Und gerade die Vendée, die Charente Maritime und Aquitanien haben für Radfahrer so viel Schönes zu bieten (ausser den guten Radwegen). Die Küste von Les Sables d’Olonne bis nach La Rochelle läd zum Baden ein. Die beiden Inseln vor der Küste sind wunderschön und über Brücken mit dem Festland verbunden. Die Ile de Re im Norden ist die etwas mondänere Schwester der Ile d’Oleron im Süden. Beide Inseln aber liebenswert und Bodenständig. Der französische Charakterdarsteller Michel Piccoli (habemus papam) besitzt auf der Ile de Re ein Haus. La Rochelle – den meisten vielleicht am ehesten aus „Das Boot“ bekannt – ist eine bezaubernde Stadt, die ihre Geschiche bewahrt hat und deren alter Hafen immer noch von den zwei Türmen aus dem Mittelalter bewacht wird. Sehenswert auf jeden Fall ist auch die Kathedrale. Gegen die Bedrohung durch die Engländer ließen Napoleon und seine Vorgänger auf den Inseln und dem Festland viele Festungen errichten, auch die unspektakuläre Garnisionsstadt Rochefort. Zum Radwandern ist die Region sehr gut geeignet. Zu den Inseln und über die beiden bedeutenden Flüsse der Gegend – Charente und Seudre – führen Brücken, die dem trainierten Radfahrer Spaß machen – dem untrainierten sicherlich Muskelkater… . Der Weg läßt sich gut über die Pinienwälder nördlich von La Palmyre bis zur mondänen Stadt Royan fortsetzten. Royan selber finde ich nicht reizvoll, wohl aber das der Saintogne zugehörige Hinterland. Hier findet sich ein Schatz an romanischen Kirchen mit den typischen Verzierungen der Poitou-Romanik aus dem 10. bis 12. Jahrhundert. Besonders hervorheben möchte ich Ort und Basilika von Talmont St. Hiliaire an der Gironde. Von Royan läßt sich bequem die Fähre über die Gironde nach Aquitanien nehmen, wo einen eine unendliche Düne an der Küste, weite Pinienwälder mit Radwegen und Seen erwarten – und auf der Innenseite der Gironde die berühmten Chateaus und Lagen des Medoc und Haut Medoc.
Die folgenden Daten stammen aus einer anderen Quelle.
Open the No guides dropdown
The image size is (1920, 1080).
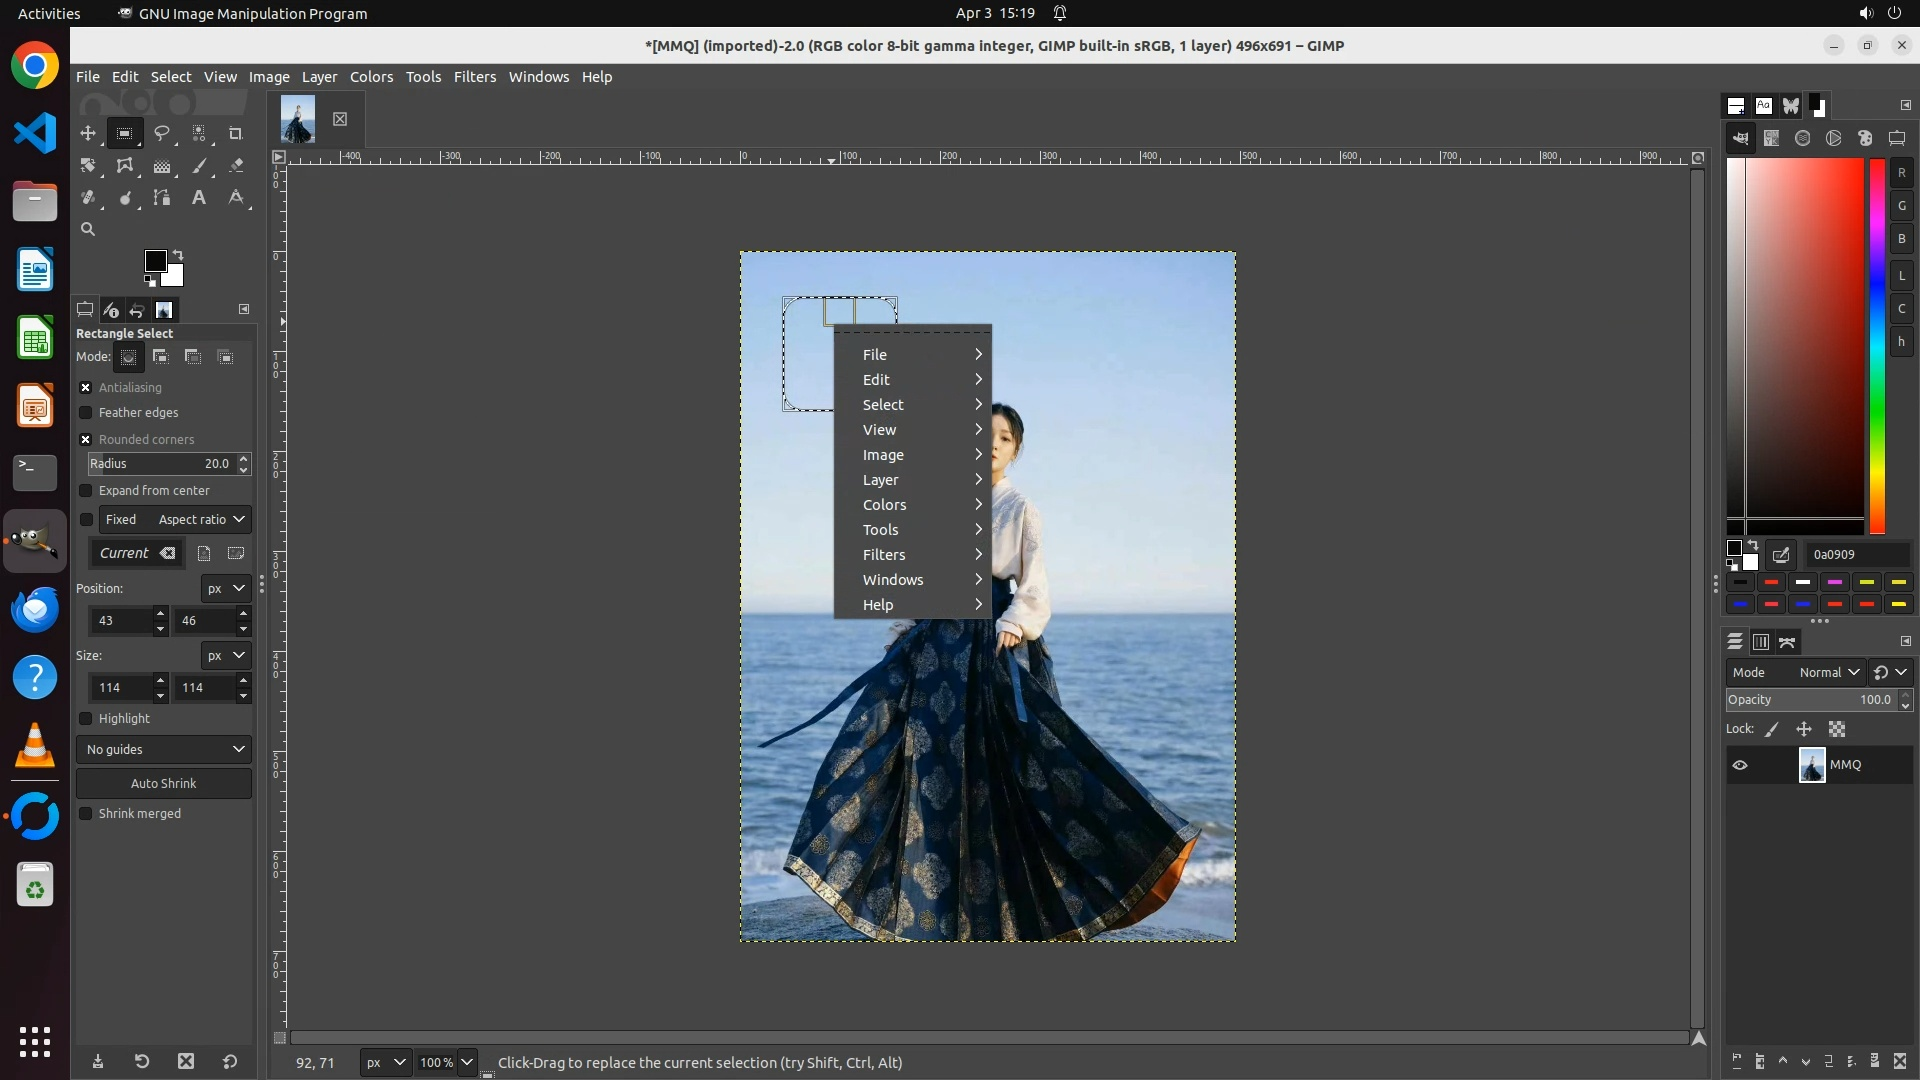[164, 749]
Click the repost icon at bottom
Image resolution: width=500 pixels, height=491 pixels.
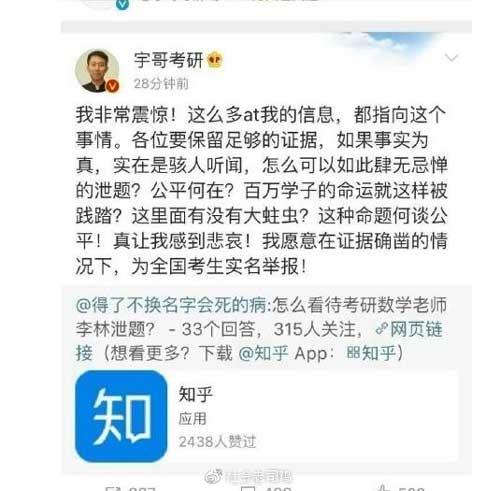pos(112,489)
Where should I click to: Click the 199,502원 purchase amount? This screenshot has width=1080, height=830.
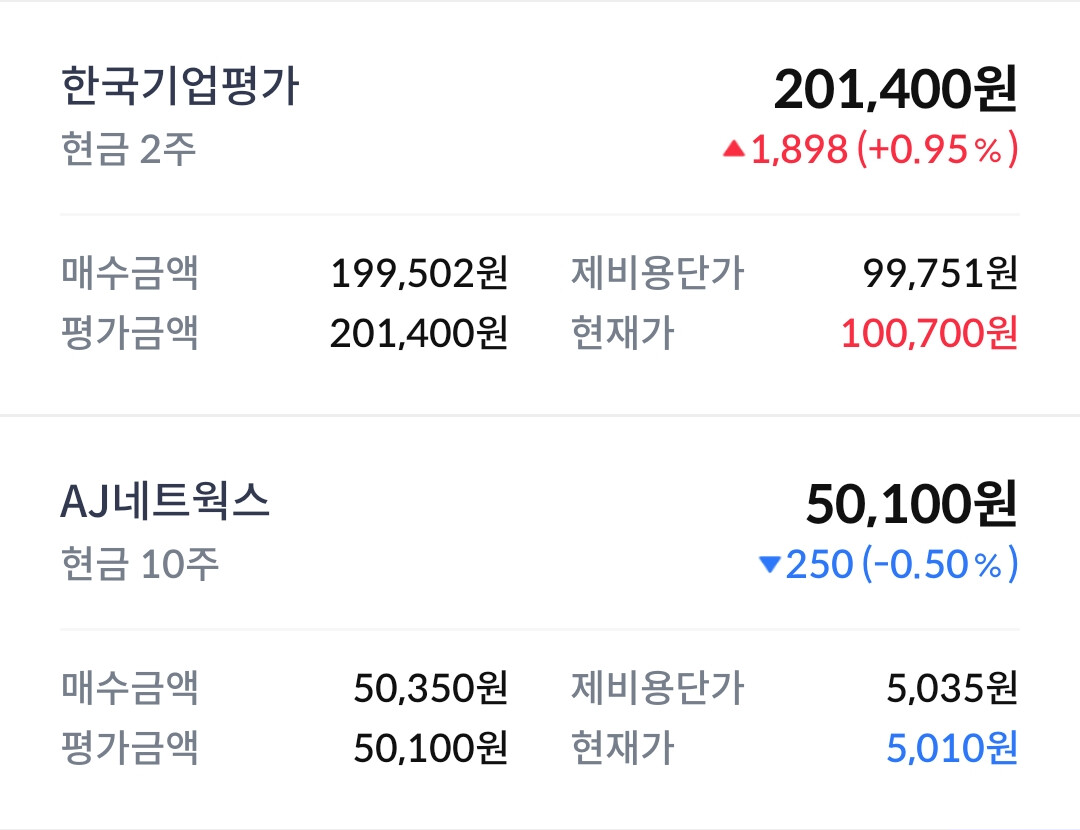pyautogui.click(x=419, y=273)
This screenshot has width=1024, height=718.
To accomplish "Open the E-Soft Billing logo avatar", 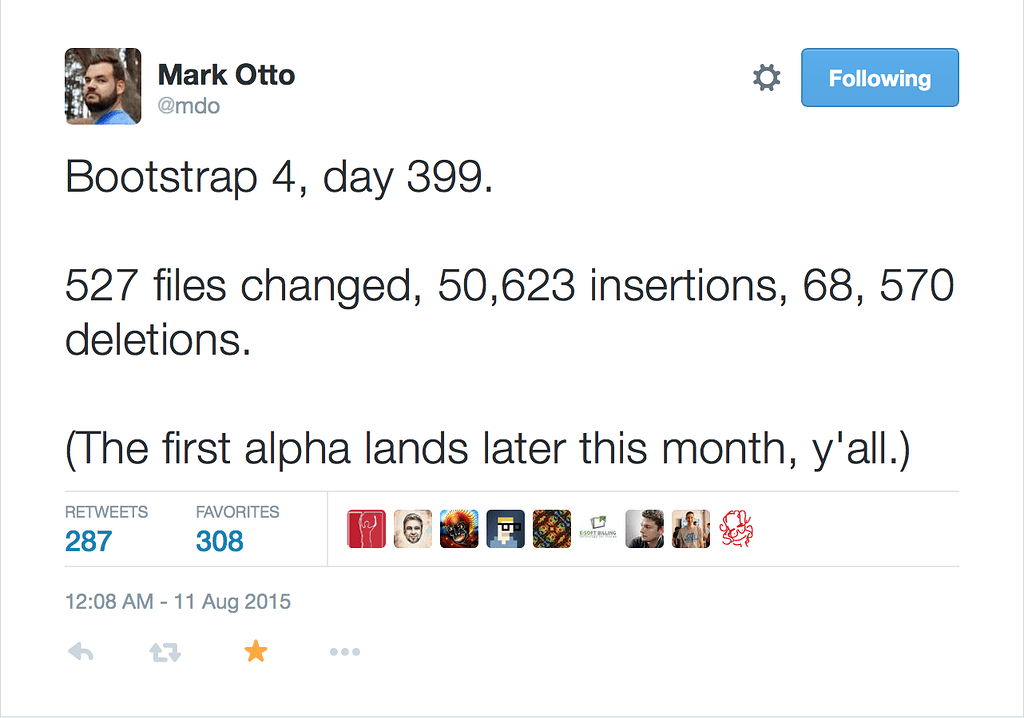I will [x=598, y=529].
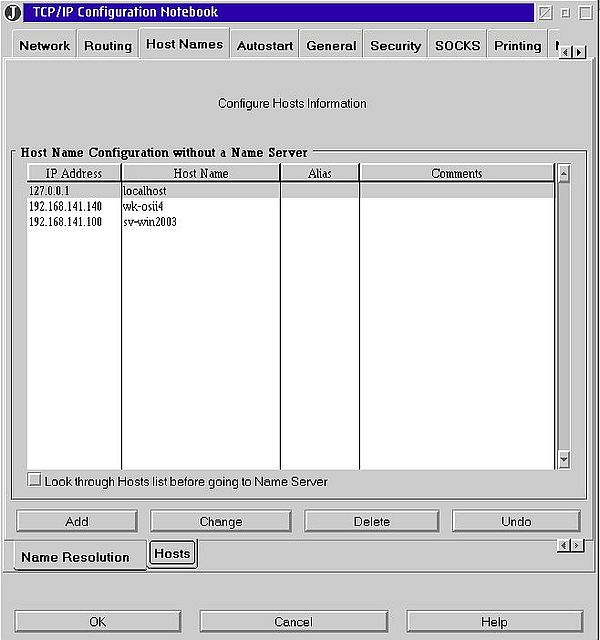Select the Autostart tab
The width and height of the screenshot is (600, 640).
265,46
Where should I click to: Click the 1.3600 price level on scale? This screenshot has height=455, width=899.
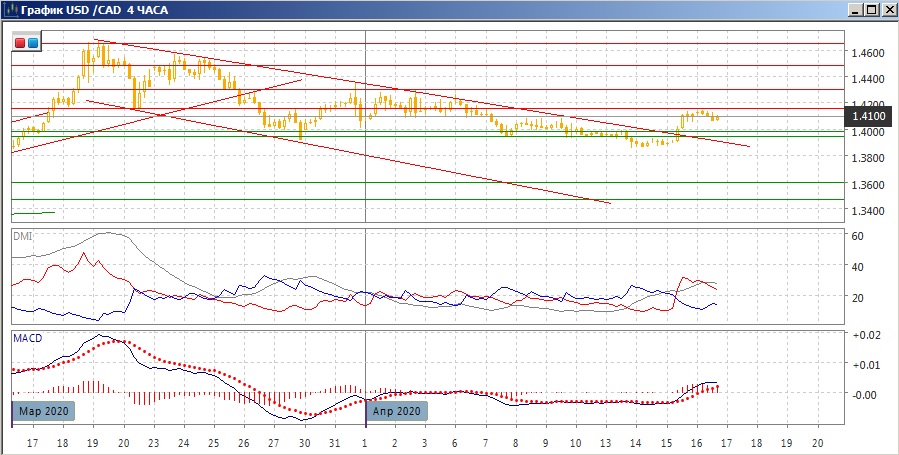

IMG_2189Selbst für den Radfahrer mit Zelt bietet die Region eine Vielzahl kulinarischer Genüsse. Die Gemüse der Vendée und auch ihr Wein, den ich im Sommer schätze (Fiefs Vendéens), Charentais Melonen, Käsekuchen, Milchprodukte, Butter aus Echire, Fisch und Meeresfrüchte, Schinken (auch zu Grillen), Käse (sowieso), Moules Mariniers, Moules frittes (geniale Erfindung von Miesmuscheln mit Pommes), Austern aus der Region Marennes-Oleron, Garnelen (die nicht aus Aquakulturen in Vietnam stammen…), Wein – und nicht zuletzt Cognac – sind nur ein oberflächlicher Hauch dessen, was man in den lokalen Markthallen findet.

Es war ein sehr entspannender Urlaub.